Bug 1394012

Summary: Tomcat hangs when number of StartServers increased
Product: Red Hat Satellite 5 Reporter: Neal Kim <nkim>
Component: ServerAssignee: Tomáš Kašpárek <tkasparek>
Status: CLOSED NOTABUG QA Contact: Red Hat Satellite QA List <satqe-list>
Severity: medium Docs Contact:
Priority: unspecified    
Version: 570CC: shughes, tlestach, wpinheir
Target Milestone: ---   
Target Release: ---   
Hardware: x86_64   
OS: Linux   
Whiteboard:
Fixed In Version: Doc Type: If docs needed, set a value
Doc Text:
Story Points: ---
Clone Of: Environment:
Last Closed: 2016-11-10 21:01:09 UTC Type: Bug
Regression: --- Mount Type: ---
Documentation: --- CRM:
Verified Versions: Category: ---
oVirt Team: --- RHEL 7.3 requirements from Atomic Host:
Cloudforms Team: --- Target Upstream Version:
Attachments:
Description Flags
javacore from Tomcat while "hung" none

Description Neal Kim 2016-11-10 20:09:20 UTC
Created attachment 1219525 [details]
javacore from Tomcat while "hung"

Description of problem:

In an attempt to increase the number of systems able to provision from Satellite at any one time we increase the value of StartServers in:

/etc/httpd/conf.d/zz-spacewalk-server.conf

From:

<IfModule prefork.c>
  StartServers         8
  
To a modest:

<IfModule prefork.c>
  StartServers         20
  
When attempting to kickstart more than ~5 systems in parallel at a time, the first several HTTP requests return but then eventually fails. At which point subsequent HTTP requests fail and the WebUI becomes unavailable.

Tomcat appears to be "hung" (or at least waiting for something to happen) and restarting the Satellite services is the only way to restore service. Restarting Apache also seems to restore service but not right away (several minutes).

During this time both memory and cpu utilization are at nominal values.

Modifying the number of AJP connector maxThreads and ProxyTimeout has no effect.

Restoring the default number of StartServers apparently works much better.

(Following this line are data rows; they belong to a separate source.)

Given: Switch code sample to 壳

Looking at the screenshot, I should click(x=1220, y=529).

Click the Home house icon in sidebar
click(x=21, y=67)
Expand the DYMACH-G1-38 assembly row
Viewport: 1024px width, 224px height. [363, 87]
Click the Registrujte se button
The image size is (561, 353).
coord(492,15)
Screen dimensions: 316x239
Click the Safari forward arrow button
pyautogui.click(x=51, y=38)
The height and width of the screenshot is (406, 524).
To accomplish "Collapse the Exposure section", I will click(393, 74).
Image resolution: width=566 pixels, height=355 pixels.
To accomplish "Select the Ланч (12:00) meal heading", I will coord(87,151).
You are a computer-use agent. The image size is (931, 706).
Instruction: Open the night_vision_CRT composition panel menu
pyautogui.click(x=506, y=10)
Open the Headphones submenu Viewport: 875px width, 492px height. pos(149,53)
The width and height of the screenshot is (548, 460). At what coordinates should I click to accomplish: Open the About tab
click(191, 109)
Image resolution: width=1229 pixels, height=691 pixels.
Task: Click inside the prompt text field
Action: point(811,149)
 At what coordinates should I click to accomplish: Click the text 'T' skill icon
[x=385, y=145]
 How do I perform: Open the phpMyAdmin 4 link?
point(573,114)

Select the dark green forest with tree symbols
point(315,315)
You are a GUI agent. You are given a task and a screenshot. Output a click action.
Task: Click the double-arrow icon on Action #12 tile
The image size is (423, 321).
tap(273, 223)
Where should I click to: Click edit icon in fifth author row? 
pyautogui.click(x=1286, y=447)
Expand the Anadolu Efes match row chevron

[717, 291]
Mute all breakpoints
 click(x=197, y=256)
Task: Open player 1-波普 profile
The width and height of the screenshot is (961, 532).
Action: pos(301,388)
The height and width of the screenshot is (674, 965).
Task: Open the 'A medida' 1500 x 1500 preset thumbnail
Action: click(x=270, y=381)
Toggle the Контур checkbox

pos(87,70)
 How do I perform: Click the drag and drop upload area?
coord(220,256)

Version-Release number of selected component (if applicable):

Satellite 5.7
spacewalk-schema-2.3.2-27.el6sat.noarch
satellite-schema-5.7.0.24-1.el6sat.noarch


How reproducible:

Easily, on a fresh install of Satellite 5.7.


Steps to Reproduce:

Change the number of StartServers in /etc/httpd/conf.d/zz-spacewalk-server.conf:

<IfModule prefork.c>
  StartServers         20
  
Restart Satellite:

# rhn-satellite restart

Simulate kickstart traffic:

[root@sat57 conf.d]# ab -n 1000 -c 20 http://<SATELLITE_FQDN>/ks/dist/org/1/file/does/not/exist
This is ApacheBench, Version 2.3 <$Revision: 655654 $>
Copyright 1996 Adam Twiss, Zeus Technology Ltd, http://www.zeustech.net/
Licensed to The Apache Software Foundation, http://www.apache.org/

Benchmarking sat57 (be patient)
Completed 100 requests
Completed 200 requests
Completed 300 requests
Completed 400 requests
Completed 500 requests
Completed 600 requests
Completed 700 requests
Completed 800 requests
Completed 900 requests
apr_poll: The timeout specified has expired (70007)
Total of 994 requests completed

Observe that the WebUI is unavailable and subsequent HTTP requests fail until Satellite services are restarted.


Actual results:

WebUI is unavailable and Tomcat appears "hung".


Expected results:

WebUI is available and Tomcat not hanging.


Additional info:

Kickstarts use the following rewrite rule:

RewriteRule ^/ks/dist(.*)$ /rhn/common/DownloadFile.do?url=/ks/dist$1

At least in my testing there appears to be some relation between the number of ESTABLISHED AJP connections and when Tomcat "hangs". Somewhere around ~20 or so but it varies.

Will attach javacore while Tomcat is "hung".